Yükseköğretim Kurulu Başkanlığı Türkiye’ye sığınan Suriye vatandaşları ile Suriye’de eğitim görmekte iken ön lisans, lisans ve yüksek lisans eğitimlerine ara vermek zorunda kalan Türk vatandaşı öğrencilerin 2012-2013 eğitim öğretim yılına mahsus olmak üzere Gaziantep, Kilis 7 Aralık, Harran (Şanlıurfa,) Mustafa Kemal (Hatay), Osmaniye Korkut Ata, Çukurova (Adana) ve Mersin Üniversitelerinde özel öğrenci olarak ders alabilmelerine, öğrencilerin durumlarını belirten belgeleri olmaları halinde bu belgelerin incelenerek, belgelerinin olmaması halinde ise beyanları dikkate alınarak özel öğrenci olarak ders almalarının sağlanmasına karar verdi.

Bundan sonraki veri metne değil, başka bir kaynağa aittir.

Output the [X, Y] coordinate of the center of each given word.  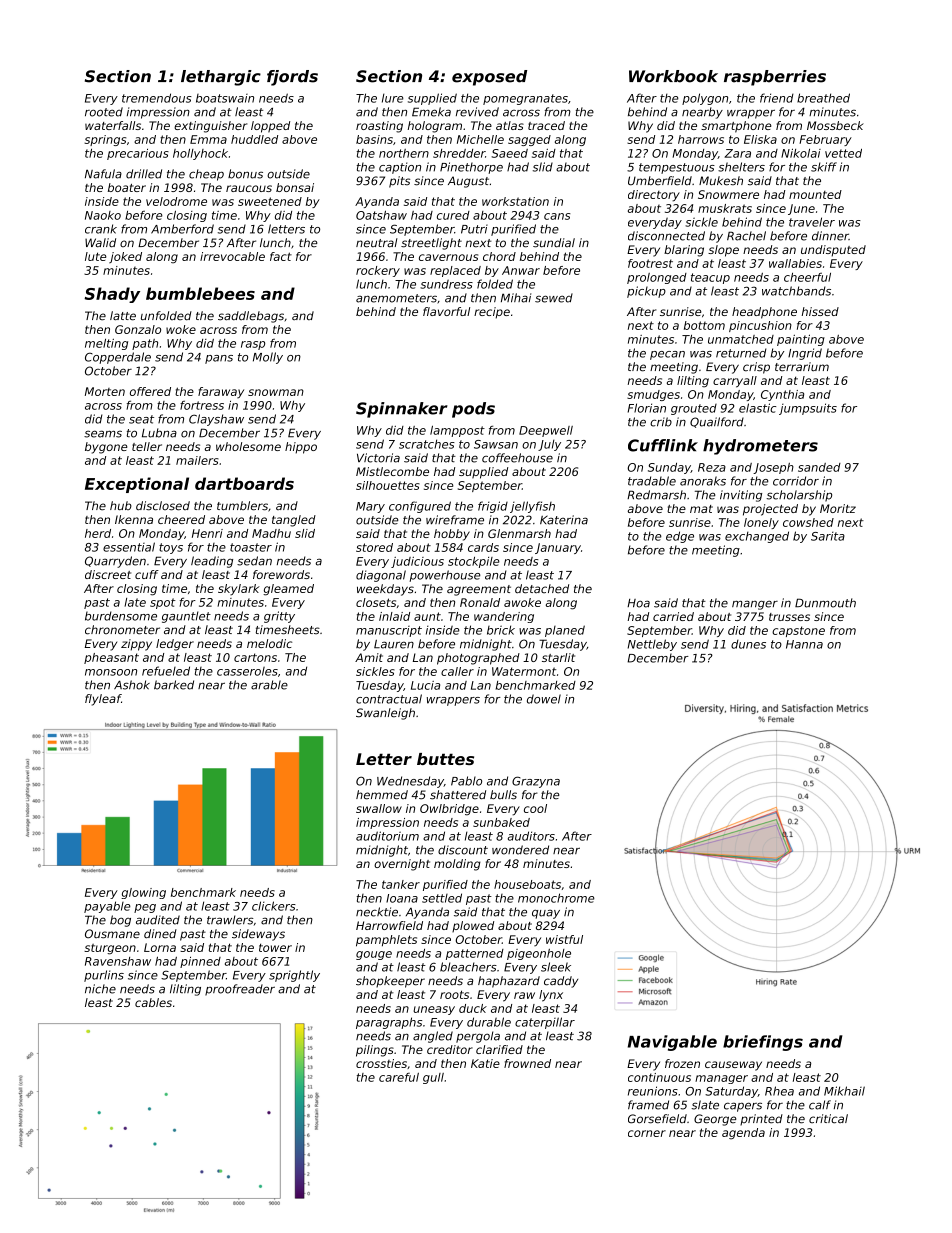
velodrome [176, 201]
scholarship [799, 496]
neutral [377, 243]
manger [755, 605]
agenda [743, 1134]
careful [399, 1077]
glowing [143, 893]
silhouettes [388, 485]
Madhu [271, 533]
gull [433, 1078]
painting [801, 340]
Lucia [425, 685]
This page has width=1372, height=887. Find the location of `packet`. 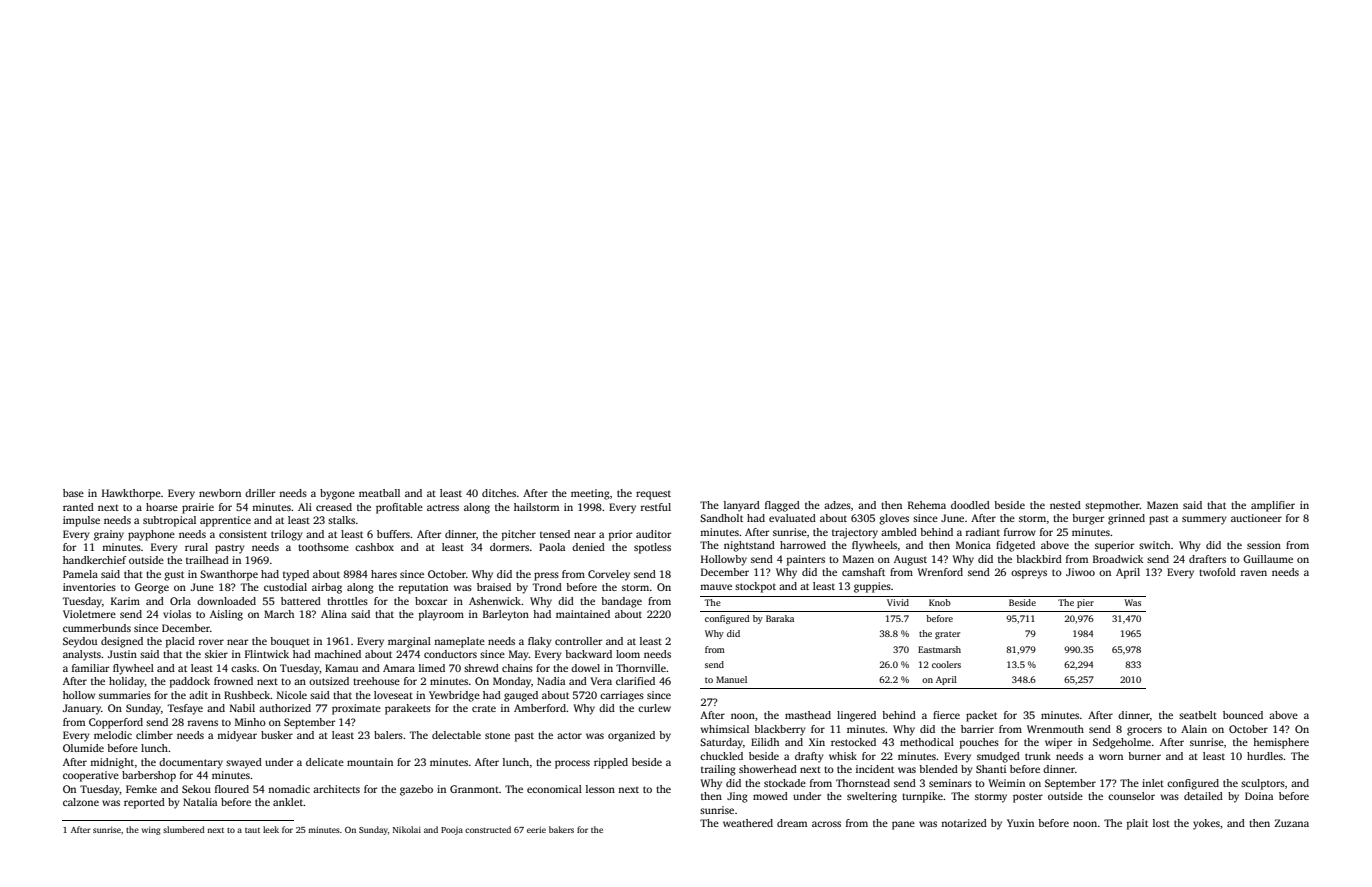

packet is located at coordinates (981, 716).
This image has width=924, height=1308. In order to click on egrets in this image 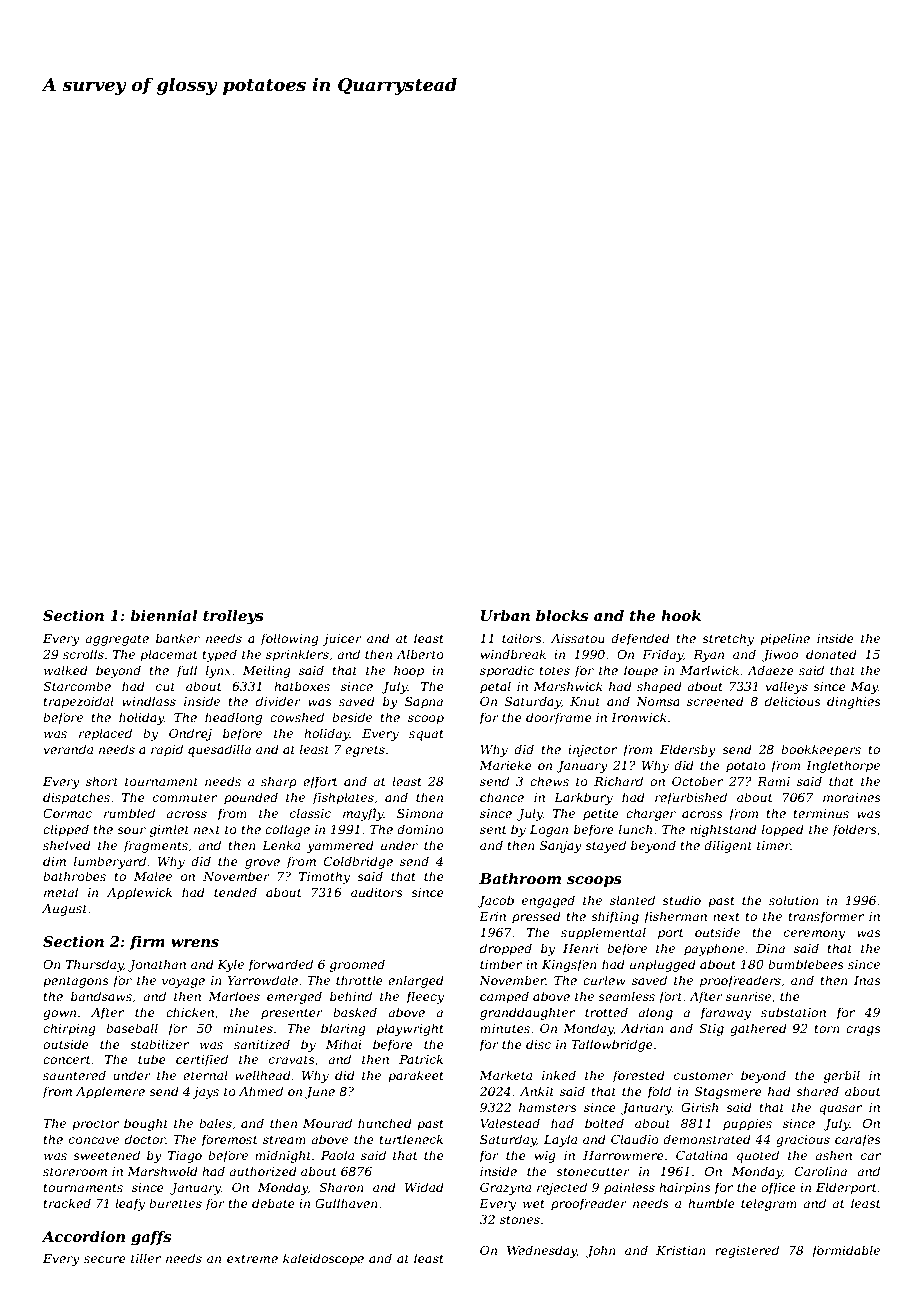, I will do `click(365, 751)`.
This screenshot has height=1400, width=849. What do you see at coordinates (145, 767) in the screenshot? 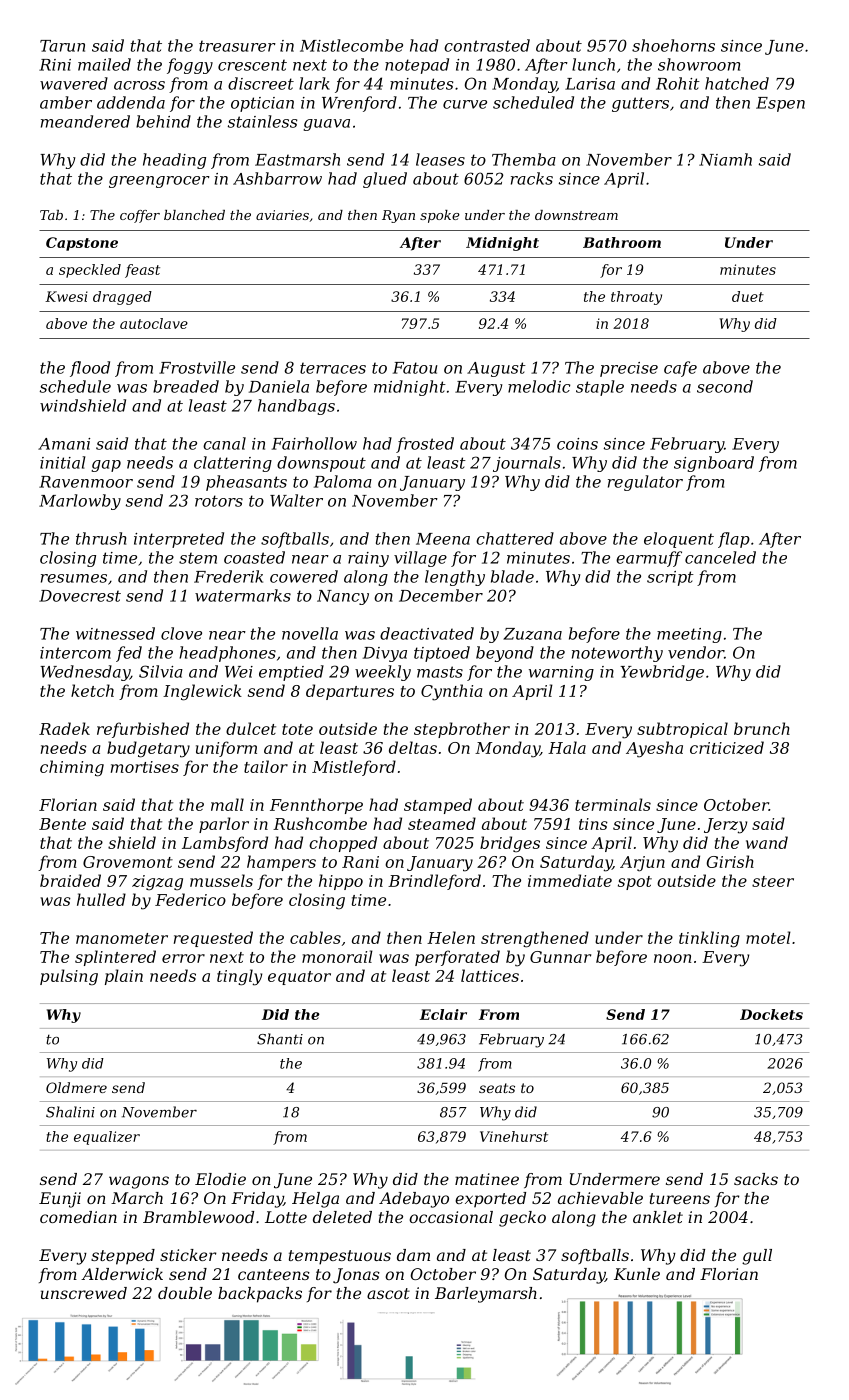
I see `mortises` at bounding box center [145, 767].
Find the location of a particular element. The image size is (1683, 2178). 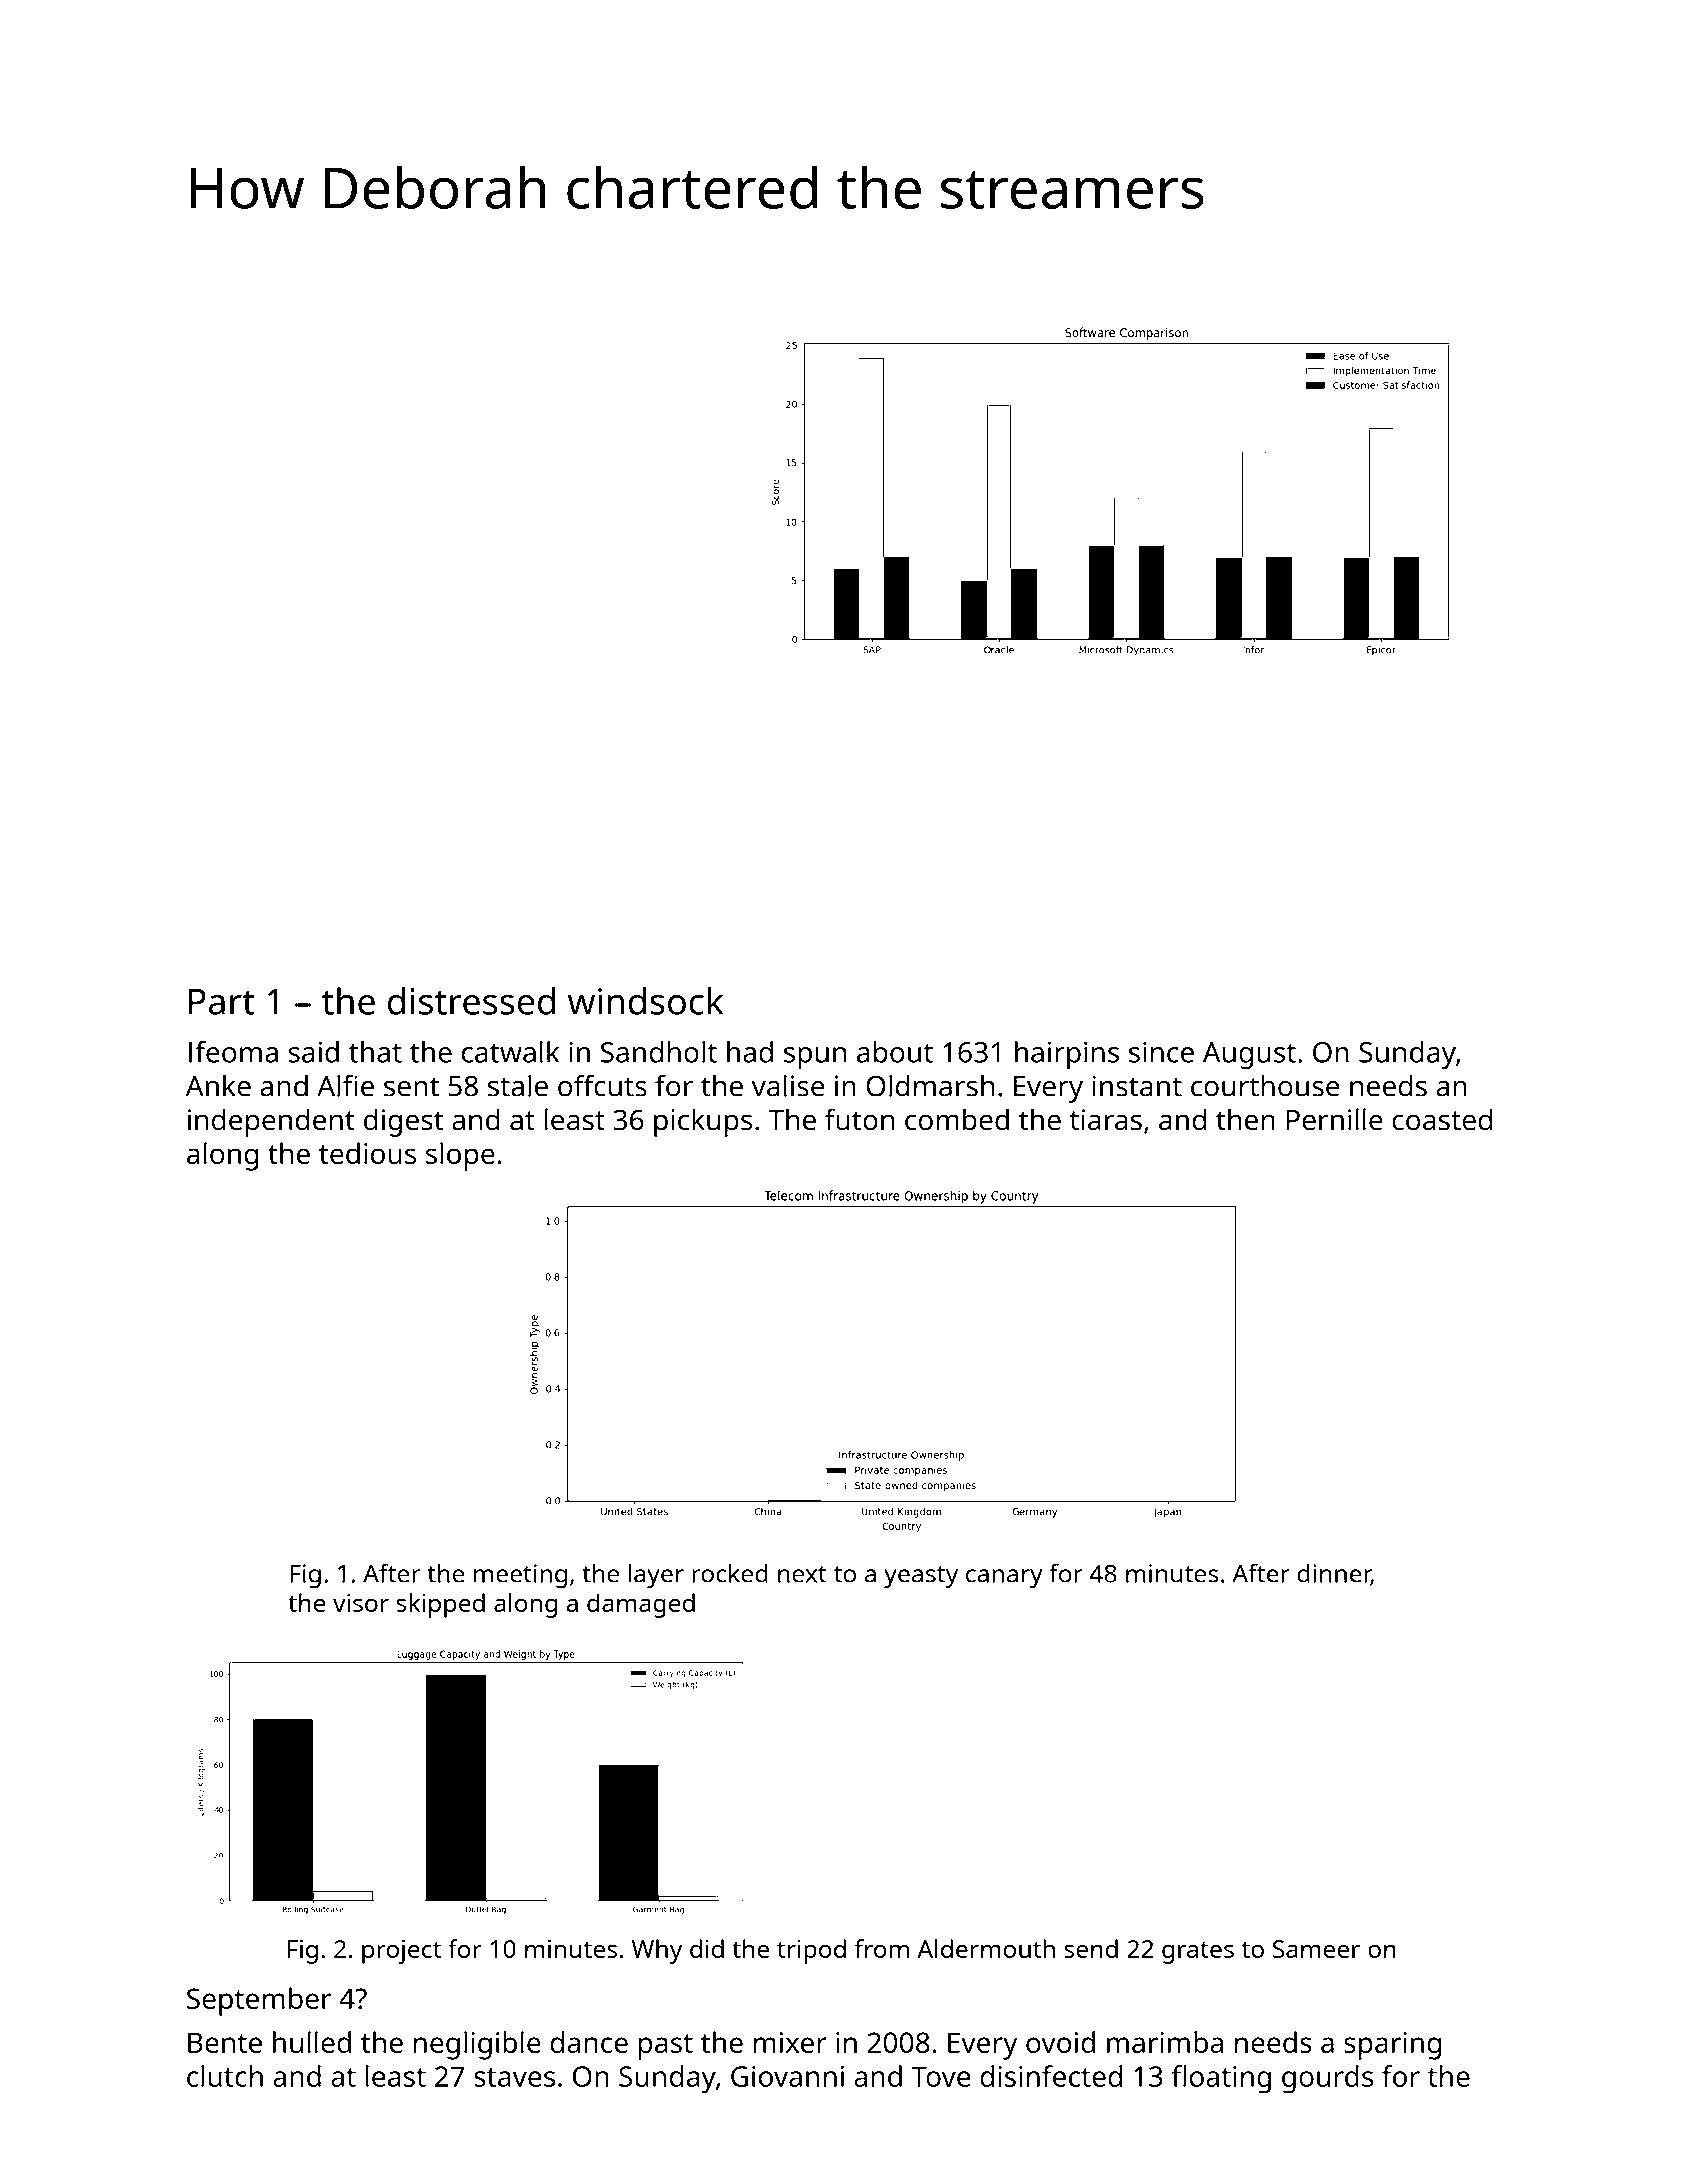

dinner is located at coordinates (1334, 1574).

Türkiye’de Suriyeli ilkokul ve ortaöğretim öğrencileri de çadırkentlerde eğitime başladı. Örneğin, Kahramanmaraş-Türkoğlu çadırkentinde 600 Suriyeli öğrenci, oluşturulan 24 derslikte eğitimlerine başladı. Çadırkentte öğretmenlik yapabilecek durumdaki 16 Suriyeli de çocuklara öğretmen oldu. Ayrıca, çadırkentler dışında akrabalarının yanında veya ev kiralayarak ikamet eden Suriyeli ailelerin çocuklarına da eğitim verilmeye başlandı. Örneğin, Gaziantep Büyükşehir Belediye Başkanı Asım Güzelbey’in çabalarıyla Gaziantep’te oturmaya başlayan Suriyeli ailelerin okul çağındaki 600 çocuğun eğitim sorunlarını çözmek için bir eğitim merkezi oluşturuldu. Söz konusu merkezde ilkokul çağında 245 çocuk eğitim görmeye başladı. Merkez’de 8 sınıfta 8 öğretmen bulunuyor. Öğrenciler dört servis aracıyla da evlerinden alınıp taşınıyor. Merkezde yetişkinler için de 290 kişilik sınıf bulunuyor. Suriyeli çocukların aileleri de merkezdeki konferans salonunda Türkçe öğrenecektir.

Ankara, 18 Ekim’de de Suriye üzerine barışa dönük çabaların desteklendiği “The Day After: Supporting a Democratic Transition in Syria” projesine de ev sahipliği yaptı. Proje, USIP (United States Institute of Peace) ve SWP (Stiftung Wissenschaft und Politik) ile ortaklaşa yürütüldü ve projenin sunumuna ORSAM ev sahipliği yaptı. “The Day After”, Suriye’de rejimin yıkılması sonrası yeni Suriye’nin nasıl olacağı üzerine Suriyeli bütün grupların bir araya gelmesi ile gerçekleştirilen bir alt yapı çalışmasıdır. Projenin bitiminden sonra “The Day After” STK’ya dönüşerek kurumsallaşmaya çalışmaktadır.